#### Document segment

########################################

Sea cucumbers to be used as broodstock are either collected from the wild or are taken from commercial harvests. Only the largest and healthiest individuals are used for broodstock, as the success of a hatchery relies on the healthy condition of brood individuals. These individuals are kept in tanks with at least 6 inches of sand to allow burrowing behaviour. Water is changed every day and sand is changed every fortnight. Sea cucumbers are fed with a paste made from freshly collected algae added to the tanks once a week to settle on sand where they feed. If water conditions are not right and if proper food is not provided sea cucumbers will eviscerate or re-absorb their gonads rendering them unfit for spawning.

==Spawning==
Temperature shock involves cooling and heating of seawater by 3–5°C until spawning is induced. This is achieved by first reducing the temperature of the water by 3–5°C. The sea cucumbers are left for five minutes before they are exposed to ‘normal’ (depending on species and climate) temperature seawater, where the small rise in water temperature is sufficient to induce spawning. Males tend to spawn first which then induces females to release their eggs.

########################################

[Recorded data]
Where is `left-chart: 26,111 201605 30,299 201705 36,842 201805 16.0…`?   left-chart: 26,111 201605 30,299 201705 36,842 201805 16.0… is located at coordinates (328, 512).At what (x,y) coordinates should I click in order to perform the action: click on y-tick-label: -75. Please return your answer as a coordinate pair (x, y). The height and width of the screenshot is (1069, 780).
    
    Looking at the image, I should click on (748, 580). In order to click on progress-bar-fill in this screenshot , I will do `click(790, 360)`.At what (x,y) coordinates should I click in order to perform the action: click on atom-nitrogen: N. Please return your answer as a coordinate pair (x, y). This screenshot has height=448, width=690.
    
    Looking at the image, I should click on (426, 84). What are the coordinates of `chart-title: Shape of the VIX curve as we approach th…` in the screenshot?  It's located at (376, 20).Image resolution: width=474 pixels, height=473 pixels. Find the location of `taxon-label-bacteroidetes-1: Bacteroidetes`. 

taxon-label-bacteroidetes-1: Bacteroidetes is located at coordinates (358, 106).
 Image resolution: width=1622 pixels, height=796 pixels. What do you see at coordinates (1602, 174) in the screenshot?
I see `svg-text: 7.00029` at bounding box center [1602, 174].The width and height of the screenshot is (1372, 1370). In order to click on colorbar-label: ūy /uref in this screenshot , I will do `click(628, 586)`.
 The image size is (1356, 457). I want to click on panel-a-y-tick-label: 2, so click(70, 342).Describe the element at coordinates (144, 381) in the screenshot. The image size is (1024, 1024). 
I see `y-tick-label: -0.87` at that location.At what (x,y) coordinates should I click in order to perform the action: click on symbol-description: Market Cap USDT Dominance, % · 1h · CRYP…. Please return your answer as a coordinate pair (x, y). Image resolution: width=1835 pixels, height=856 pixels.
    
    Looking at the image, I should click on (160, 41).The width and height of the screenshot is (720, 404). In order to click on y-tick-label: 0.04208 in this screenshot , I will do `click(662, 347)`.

########################################

#### Tasks
1. From the passage on sea cucumber hatcheries, reproduce the words from "Sea cucumbers to" to "unfit for spawning." without any changes.
2. According to the passage on sea cucumber hatcheries, how often is the sand in the broodstock tanks changed?
3. Write the next part of the passage on sea cucumber hatcheries, picking up after its final sentence.

#### Written answers
1.
Sea cucumbers to be used as broodstock are either collected from the wild or are taken from commercial harvests. Only the largest and healthiest individuals are used for broodstock, as the success of a hatchery relies on the healthy condition of brood individuals. These individuals are kept in tanks with at least 6 inches of sand to allow burrowing behaviour. Water is changed every day and sand is changed every fortnight. Sea cucumbers are fed with a paste made from freshly collected algae added to the tanks once a week to settle on sand where they feed. If water conditions are not right and if proper food is not provided sea cucumbers will eviscerate or re-absorb their gonads rendering them unfit for spawning.

2. Every fortnight.

3.
Spawning stimulation can also be achieved through lightly drying the broodstock followed by exposure to a powerful jet of seawater. Sea cucumbers are dried for 30 minutes in the shade and then are exposed to a powerful jet of seawater for 30 minutes. Usually 60–90 minutes later males will release their sperm, and 30 minutes after that females will swell and release eggs in rapid intermittent jets.

Though many species of sea cucumbers can be induced to spawn using both of these methods, temperature shock is usually considered to be the preferred method. Often spawn obtained from drying and wetting with a jet of water does not produce viable gametes. Spawning induction and successful fertilization has only been achieved in some species of sea cucumbers and the likelihood that a method will work or not is highly dependent on the species.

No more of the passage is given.